Pretending to carefully weigh my words, I said, “You know, sheriff, there’s one thing I still can’t figure out, and that’s how Lucas managed to take the boy without anyone seeing or hearing him.”
“There was the mailman.”
“No, I’m talking about during the incident. Or even shortly thereafter.”
“Made a clean getaway behind the house.” He shrugged. “Nobody saw him.”
I nodded. “Yeah, I get that, but what I don’t get is this: you’ve got houses that are close together—very close—and Mrs. Kingsley only went out to the mailbox, which was, what, maybe fifty feet away?” I didn’t wait for an answer. “And the area near the back window is in line of sight of the street.”
He said with a fixed expression, “Not sure what you’re getting at.”
“How could it be that Mrs. Kingsley didn’t see or hear Lucas taking the boy?”
He shrugged. “She said she didn’t see anything.”
“And the fact she probably should have didn’t bother you?”
“ Should have is a matter of opinion, Mr. Bannister, and mine was that she was telling the truth.”
“What about the neighbors?

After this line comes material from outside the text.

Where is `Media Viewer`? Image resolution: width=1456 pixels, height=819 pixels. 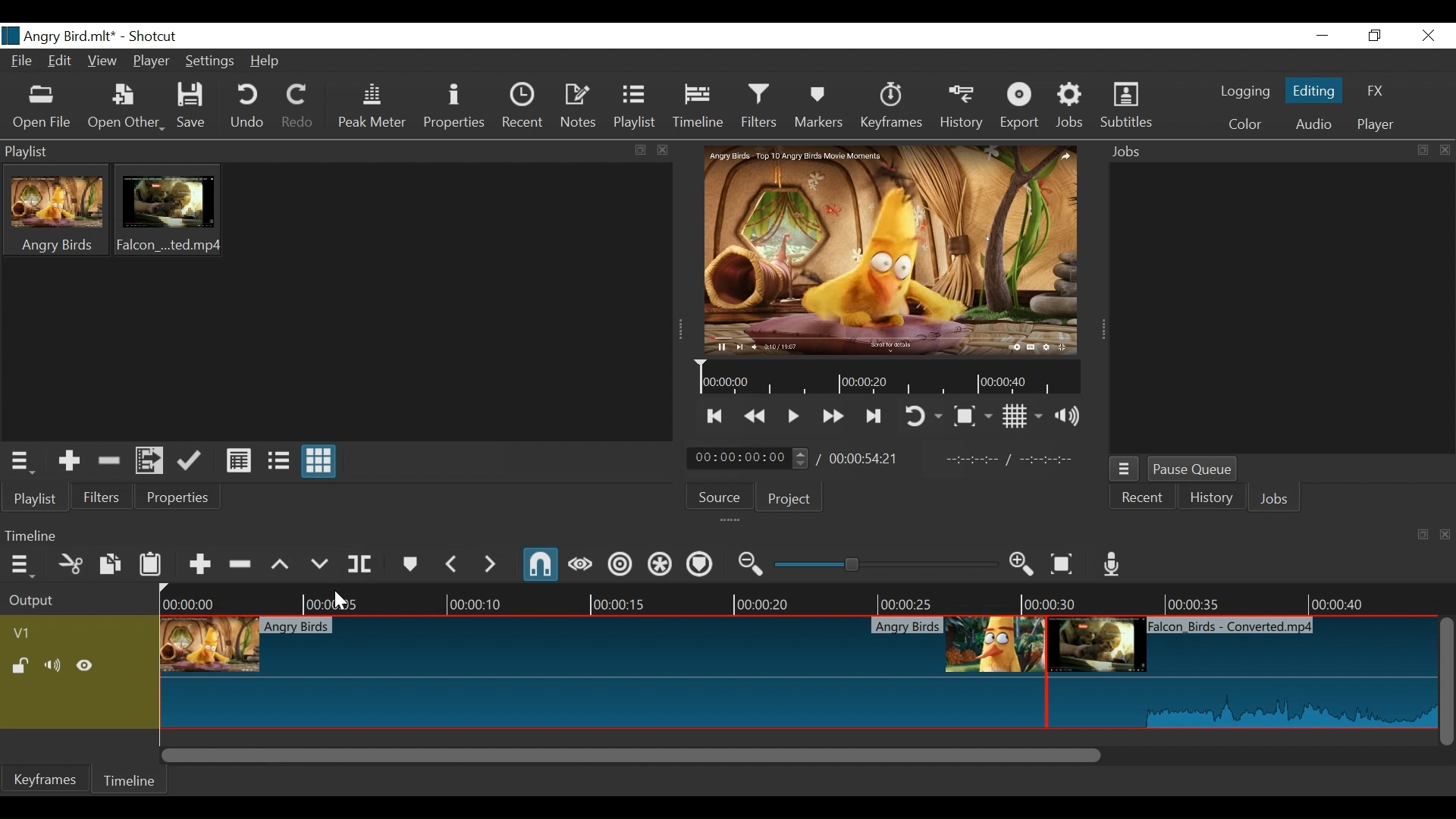 Media Viewer is located at coordinates (887, 250).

Or commuters in the area?”
He threw his hands up. “It’s not my job to manufacture witnesses if there aren’t any.”
“I wasn’t asking you to manufacture them, just finding it odd that no one saw a three-year-old boy taken from his home in broad daylight, on a through street, in a neighborhood packed tighter than a box of matches.”

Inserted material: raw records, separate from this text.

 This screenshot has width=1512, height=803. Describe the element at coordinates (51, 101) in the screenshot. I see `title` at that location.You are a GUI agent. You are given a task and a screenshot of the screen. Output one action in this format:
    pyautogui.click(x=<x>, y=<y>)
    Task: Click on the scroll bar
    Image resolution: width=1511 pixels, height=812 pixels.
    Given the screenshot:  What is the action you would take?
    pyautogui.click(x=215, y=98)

Lindsay squeezed his lips into a straight line and stood. “I think we’re finished here, Mr. Bannister.”
“Just like that?”
“I’ll walk you to the door.”
He did; in fact, I barely made it through before I heard it slam behind me.
Getting into my car, I shook my head and sighed. CJ had warned me, and now I was seeing it first-hand. Not many people wanted to talk about the Kingsley case around here, especially Jerry Lindsay.
Then I wondered what exactly he was hiding behind all that arrogance…and why.